Pretty basic stuff except for the fact that, not unlike now, we confine ourselves to a small box and forgot just how connected we are on any given day, even if we have likes all around the globe. Fast forward two decades and I am standing in a museum reading railroad history and thinking about time. Instead of causing an onslaught of nostalgia, my trip out to Scranton last week had me looking to a future time, but in ways I would not immediately think related to the Steamtown National Historic Site. As one more week in 2016 unfolds, with the temperature of the climate bound to rise, I wondered what my thoughts on unifying time zones would be? What side of the debate would I be on and what repercussions would I cling to or disregard. Would I would perceive the steam train as a path to a bright future or a sinful end to our society? What would I think of all those critical moments 150 years ago or more, that we have long forgotten and adapted to?
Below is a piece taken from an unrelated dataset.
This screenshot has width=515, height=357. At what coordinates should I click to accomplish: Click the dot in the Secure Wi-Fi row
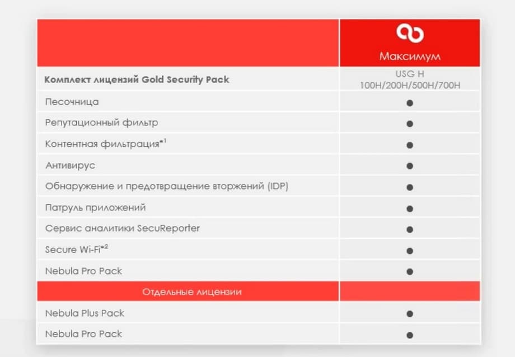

Which of course leads me to consider how limited our thinking right now is? What ideas are we not seeing that could save the greater good tomorrow? Are we simply holding onto yesterday out of fear for a few more moments of comfort today that will inevitably turn into memories?

A short trip to a lonely historic site highlighted just how divisive our frame of minds can be. We do all that we can to keep it from happening, but change is forever the next more successful thing. The issue is what we measure our success to. Is it holding onto ideas of yesterday or avoiding the painful pill that we have to swallow with the removal of the old making room for the new?